¶ What is Data?

Data is a collection of facts, statistics, measurements, and the like that are recorded (or should be recorded) using standardized methods. It is the smallest or rawest form of information and, as such, requires analysis and interpretation. A variety of means are used to collect data, some of which include questionnaire interviews, document analysis, machine measurements, and web scraping.

The terms "data" and "statistics" are often used interchangeably, however, in scholarly research, there is an important distinction between them. Data are individual pieces of factual information recorded and used for the purpose of analysis. It is the raw information from which statistics are created. Statistics are the results of data analysis, meaning its interpretation and presentation.

What Do Data Research Questions Look Like?

The following represent questions that would benefit from a data-oriented analysis and data DS methods, e.g., data visualization.
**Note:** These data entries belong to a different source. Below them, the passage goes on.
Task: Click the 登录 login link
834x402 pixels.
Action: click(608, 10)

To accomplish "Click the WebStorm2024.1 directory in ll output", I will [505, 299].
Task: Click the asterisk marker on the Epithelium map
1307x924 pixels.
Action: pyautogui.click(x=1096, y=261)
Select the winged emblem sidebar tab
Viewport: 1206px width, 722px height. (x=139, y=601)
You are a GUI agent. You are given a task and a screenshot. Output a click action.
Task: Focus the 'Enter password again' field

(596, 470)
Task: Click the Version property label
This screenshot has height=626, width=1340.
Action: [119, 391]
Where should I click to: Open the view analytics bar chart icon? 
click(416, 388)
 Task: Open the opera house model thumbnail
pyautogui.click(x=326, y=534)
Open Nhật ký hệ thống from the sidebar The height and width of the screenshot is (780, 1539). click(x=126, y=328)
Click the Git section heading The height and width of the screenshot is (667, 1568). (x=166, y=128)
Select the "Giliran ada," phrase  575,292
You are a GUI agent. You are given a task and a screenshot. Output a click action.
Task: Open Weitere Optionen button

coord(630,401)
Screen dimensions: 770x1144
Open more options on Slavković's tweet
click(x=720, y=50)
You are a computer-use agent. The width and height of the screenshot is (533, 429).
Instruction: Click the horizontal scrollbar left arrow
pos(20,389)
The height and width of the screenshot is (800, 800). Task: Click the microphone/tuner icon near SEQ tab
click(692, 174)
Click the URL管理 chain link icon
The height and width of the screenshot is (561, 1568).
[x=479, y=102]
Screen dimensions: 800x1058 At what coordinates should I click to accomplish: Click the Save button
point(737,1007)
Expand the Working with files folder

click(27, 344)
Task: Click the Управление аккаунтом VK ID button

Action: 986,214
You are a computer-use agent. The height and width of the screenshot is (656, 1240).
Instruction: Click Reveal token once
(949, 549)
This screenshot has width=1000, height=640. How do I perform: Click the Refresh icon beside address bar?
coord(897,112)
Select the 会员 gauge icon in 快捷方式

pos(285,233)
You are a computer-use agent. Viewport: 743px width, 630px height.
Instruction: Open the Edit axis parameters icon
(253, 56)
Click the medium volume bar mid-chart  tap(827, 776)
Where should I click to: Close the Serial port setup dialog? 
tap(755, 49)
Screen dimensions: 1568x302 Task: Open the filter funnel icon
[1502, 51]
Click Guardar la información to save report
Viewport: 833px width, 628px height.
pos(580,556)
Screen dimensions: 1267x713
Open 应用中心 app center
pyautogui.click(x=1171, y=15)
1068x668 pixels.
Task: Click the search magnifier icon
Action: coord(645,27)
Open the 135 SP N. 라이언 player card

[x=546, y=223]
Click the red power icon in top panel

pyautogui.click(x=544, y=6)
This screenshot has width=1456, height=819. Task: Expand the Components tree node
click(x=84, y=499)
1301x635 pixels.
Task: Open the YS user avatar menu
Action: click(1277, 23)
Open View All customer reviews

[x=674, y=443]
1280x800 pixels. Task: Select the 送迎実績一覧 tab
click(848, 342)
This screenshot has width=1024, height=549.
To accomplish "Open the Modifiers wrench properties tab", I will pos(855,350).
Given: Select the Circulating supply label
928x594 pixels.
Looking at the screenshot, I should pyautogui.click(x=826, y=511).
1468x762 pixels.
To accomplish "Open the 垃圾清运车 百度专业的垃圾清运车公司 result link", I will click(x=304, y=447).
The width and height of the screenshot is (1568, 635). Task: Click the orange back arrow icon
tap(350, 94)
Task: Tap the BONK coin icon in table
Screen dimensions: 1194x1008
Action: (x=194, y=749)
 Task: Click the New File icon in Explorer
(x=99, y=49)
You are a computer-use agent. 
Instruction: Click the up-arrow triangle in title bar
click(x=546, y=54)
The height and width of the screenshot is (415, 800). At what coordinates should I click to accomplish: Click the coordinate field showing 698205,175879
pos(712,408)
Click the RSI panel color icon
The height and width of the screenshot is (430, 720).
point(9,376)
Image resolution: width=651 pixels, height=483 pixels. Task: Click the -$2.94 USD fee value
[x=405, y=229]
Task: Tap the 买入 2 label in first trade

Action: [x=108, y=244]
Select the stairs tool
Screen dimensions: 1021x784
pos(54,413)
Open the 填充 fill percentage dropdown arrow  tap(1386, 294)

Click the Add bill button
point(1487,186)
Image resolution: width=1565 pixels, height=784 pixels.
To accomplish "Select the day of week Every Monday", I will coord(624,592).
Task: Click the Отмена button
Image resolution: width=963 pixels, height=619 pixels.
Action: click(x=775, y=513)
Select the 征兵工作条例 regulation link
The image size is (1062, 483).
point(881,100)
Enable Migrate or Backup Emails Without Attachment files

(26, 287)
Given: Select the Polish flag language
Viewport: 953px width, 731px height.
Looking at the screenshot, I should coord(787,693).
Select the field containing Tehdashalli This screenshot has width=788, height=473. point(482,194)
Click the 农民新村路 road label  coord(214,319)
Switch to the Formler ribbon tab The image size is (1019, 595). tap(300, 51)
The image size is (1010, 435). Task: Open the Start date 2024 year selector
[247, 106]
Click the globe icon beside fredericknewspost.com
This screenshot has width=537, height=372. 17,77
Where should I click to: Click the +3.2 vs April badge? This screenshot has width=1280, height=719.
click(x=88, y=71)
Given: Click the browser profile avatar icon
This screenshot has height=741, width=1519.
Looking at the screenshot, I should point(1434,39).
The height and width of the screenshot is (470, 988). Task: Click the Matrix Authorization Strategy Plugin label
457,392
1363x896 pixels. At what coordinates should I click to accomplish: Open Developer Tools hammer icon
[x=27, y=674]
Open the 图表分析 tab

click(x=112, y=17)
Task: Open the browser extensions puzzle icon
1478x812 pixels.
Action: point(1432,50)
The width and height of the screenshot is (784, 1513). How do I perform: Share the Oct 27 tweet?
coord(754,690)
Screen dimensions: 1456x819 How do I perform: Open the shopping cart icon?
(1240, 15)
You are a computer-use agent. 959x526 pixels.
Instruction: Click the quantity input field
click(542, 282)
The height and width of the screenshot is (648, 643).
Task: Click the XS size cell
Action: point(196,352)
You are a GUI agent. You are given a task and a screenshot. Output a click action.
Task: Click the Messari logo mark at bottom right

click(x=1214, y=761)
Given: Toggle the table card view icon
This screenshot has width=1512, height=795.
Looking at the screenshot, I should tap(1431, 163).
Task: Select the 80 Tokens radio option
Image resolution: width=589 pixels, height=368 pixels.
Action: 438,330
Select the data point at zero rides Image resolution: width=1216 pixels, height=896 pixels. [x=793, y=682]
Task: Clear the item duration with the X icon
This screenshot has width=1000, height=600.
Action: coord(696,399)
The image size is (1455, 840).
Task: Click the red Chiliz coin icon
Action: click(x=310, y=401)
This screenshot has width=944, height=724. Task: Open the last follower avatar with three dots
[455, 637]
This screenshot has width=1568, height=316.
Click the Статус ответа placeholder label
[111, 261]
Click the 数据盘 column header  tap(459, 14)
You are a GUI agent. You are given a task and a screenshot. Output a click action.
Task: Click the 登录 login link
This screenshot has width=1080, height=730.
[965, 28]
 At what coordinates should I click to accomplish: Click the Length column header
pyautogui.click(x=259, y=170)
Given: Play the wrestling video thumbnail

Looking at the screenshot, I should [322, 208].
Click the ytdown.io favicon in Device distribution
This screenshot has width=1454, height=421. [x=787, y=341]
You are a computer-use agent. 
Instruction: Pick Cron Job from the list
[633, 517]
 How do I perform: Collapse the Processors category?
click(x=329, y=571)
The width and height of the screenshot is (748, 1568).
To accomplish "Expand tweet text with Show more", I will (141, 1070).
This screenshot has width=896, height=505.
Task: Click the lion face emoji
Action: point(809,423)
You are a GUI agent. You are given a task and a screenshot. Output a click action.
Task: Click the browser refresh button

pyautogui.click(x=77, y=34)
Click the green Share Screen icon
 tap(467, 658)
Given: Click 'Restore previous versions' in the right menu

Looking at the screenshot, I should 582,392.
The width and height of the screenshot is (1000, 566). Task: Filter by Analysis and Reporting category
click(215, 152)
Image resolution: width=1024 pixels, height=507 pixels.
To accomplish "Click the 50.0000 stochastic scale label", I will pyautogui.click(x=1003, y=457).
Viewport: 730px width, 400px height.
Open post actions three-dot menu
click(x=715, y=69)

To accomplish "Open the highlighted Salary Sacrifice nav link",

  • Where in the texts and how often do children speak in Virginia Woolf's novels?

  • What does Rodolfo Gonzales' correspondence reveal about his political networks?

  • How closely does the rate of heart disease in adults correlate with economic class, race, gender, and area type (i.e., urban, suburban, or rural)?

  • How do the rates of African American population increase in Philadelphia and Los Angeles between 1916-1940 correlate with changes in housing laws and redlining practices in both cities?